Selective Search for object detection method uses hierarchical grouping with a bottom up approach. It first calculates similarity between all neighbouring regions, and groups two most similar regions. Then, this process of finding similarity and grouping is repeated until the whole image becomes a single region.

Region of an image can not only be formed because of color, and texture, but lighting conditions such as intensity and shading as well contribute to regions. Therefore, in the first step, the image is divided into many sub-segments based on color, texture, intensity, etc and then based on similarity measure, two similar regions start to group together until we get the whole image as a region.

Similarity Measures :

Similarity is decided with two-pronged approach, first we choose a color space that capture all color spaces with different invariants, and different responses to changes in color, then a similarity metric is choosen for color, texture, size and shape.

• [INFORMATION PROVIDED]:

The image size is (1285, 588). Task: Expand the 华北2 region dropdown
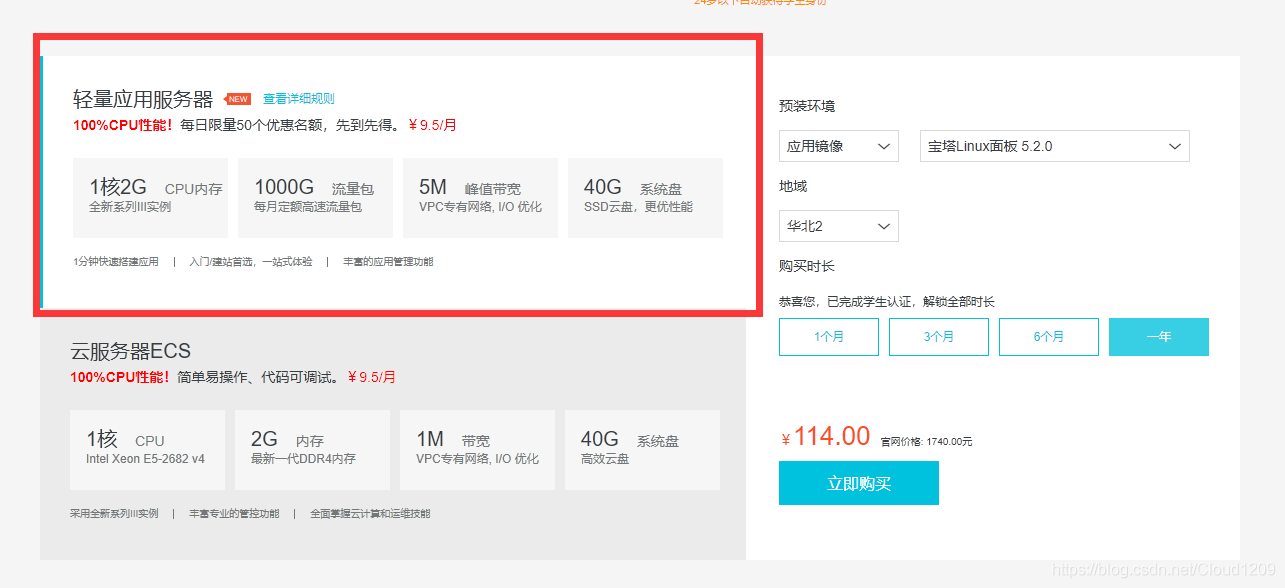pos(839,226)
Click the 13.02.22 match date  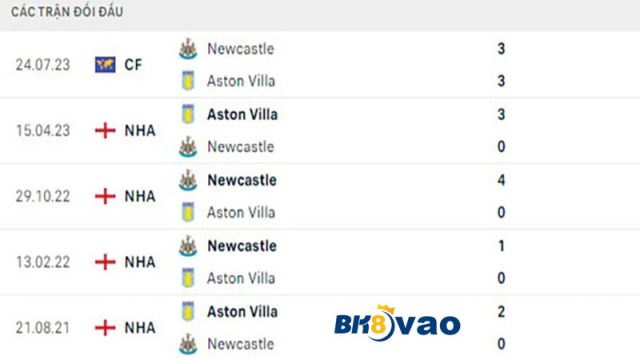[43, 262]
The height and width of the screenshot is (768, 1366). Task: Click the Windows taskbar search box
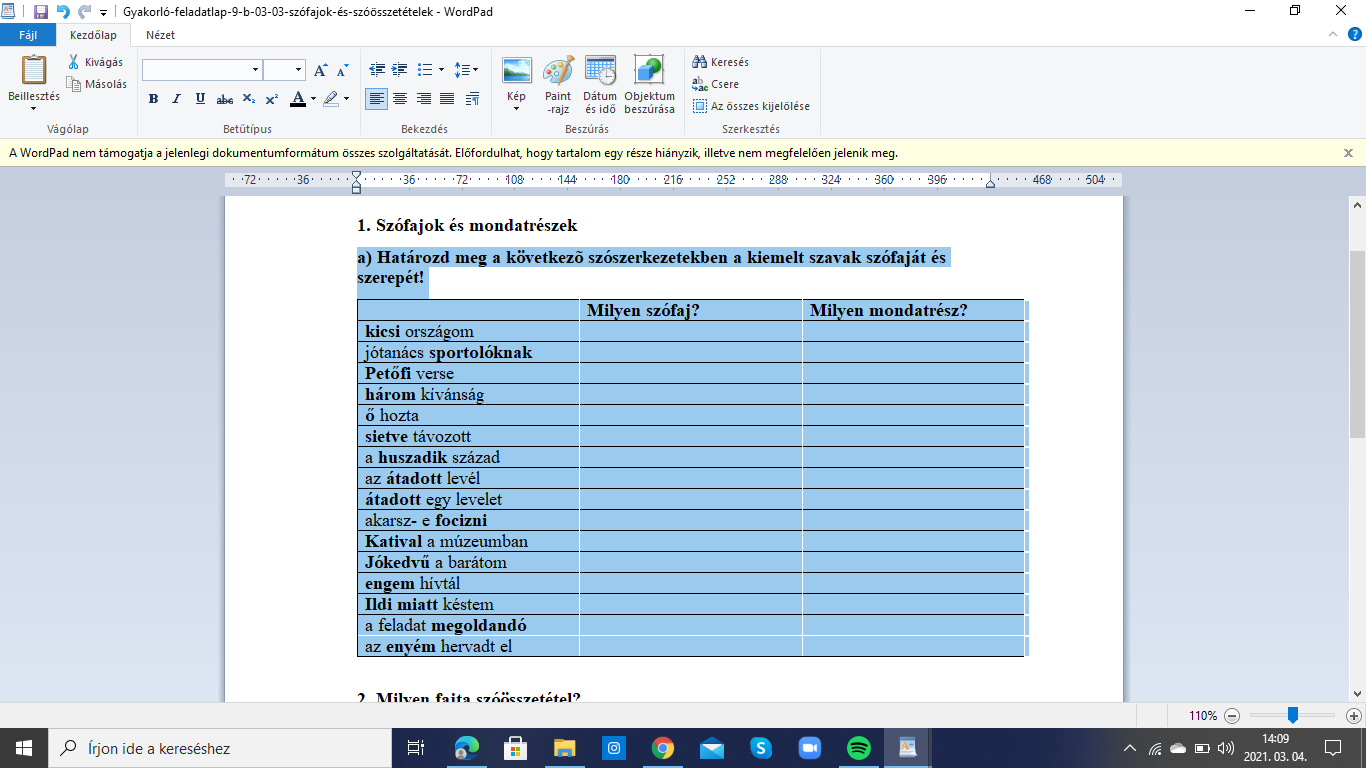pos(220,748)
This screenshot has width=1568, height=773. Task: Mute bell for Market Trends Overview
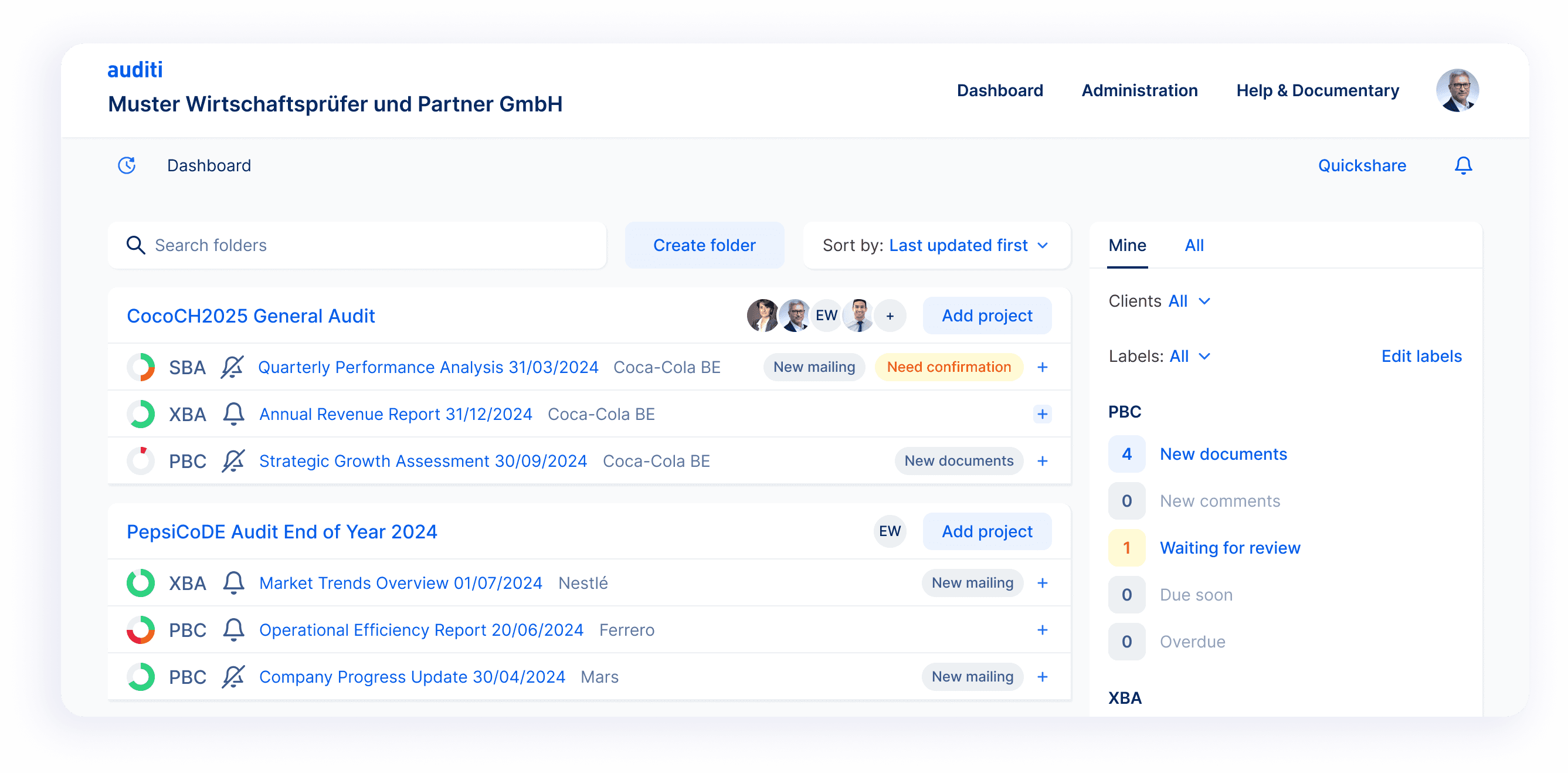click(233, 583)
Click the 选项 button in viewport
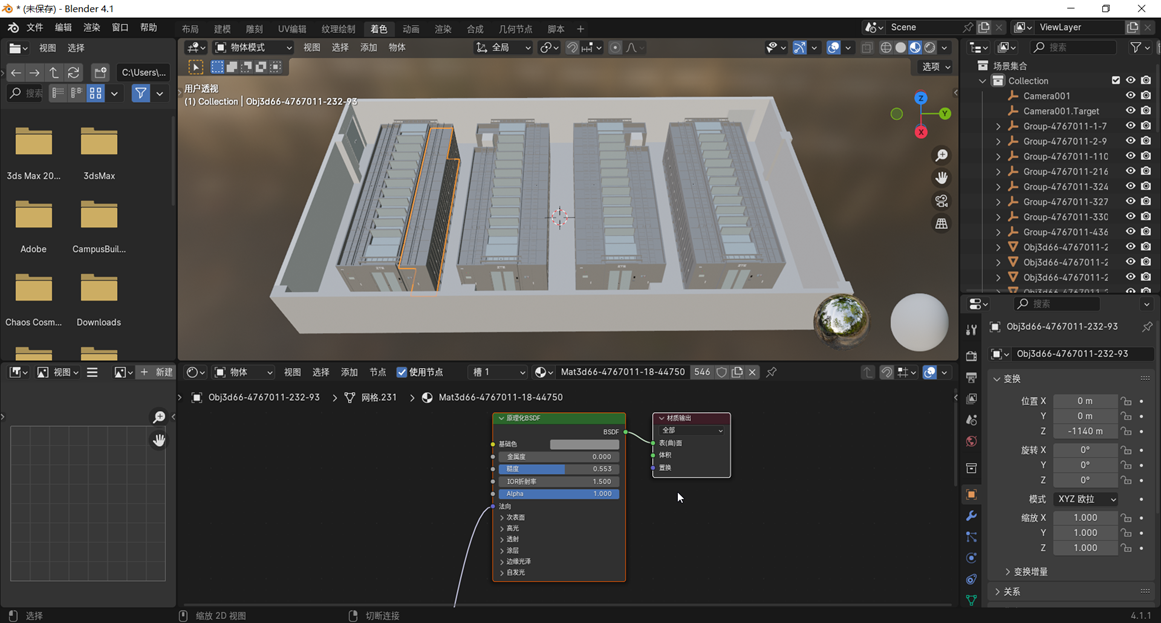The width and height of the screenshot is (1161, 623). 934,67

• [WRITTEN INSTRUCTION 1]:
Decide whether each statement agrees with the Selective Search passage. Answer yes or no, and quote the words of the passage that decide it.
(a) Selective Search groups regions with a top-down approach.
(b) Intensity and shading help form regions of an image.
(c) The grouping step is repeated until the whole image becomes one region.
• [WRITTEN INSTRUCTION 2]: List every property for which the Selective Search passage says a similarity metric is chosen.

• [FINAL ANSWER 1]:
(a) No: "uses hierarchical grouping with a bottom up approach"
(b) Yes: "lighting conditions such as intensity and shading as well contribute to regions"
(c) Yes: "this process of finding similarity and grouping is repeated until the whole image becomes a single region"

• [FINAL ANSWER 2]: color, texture, size, shape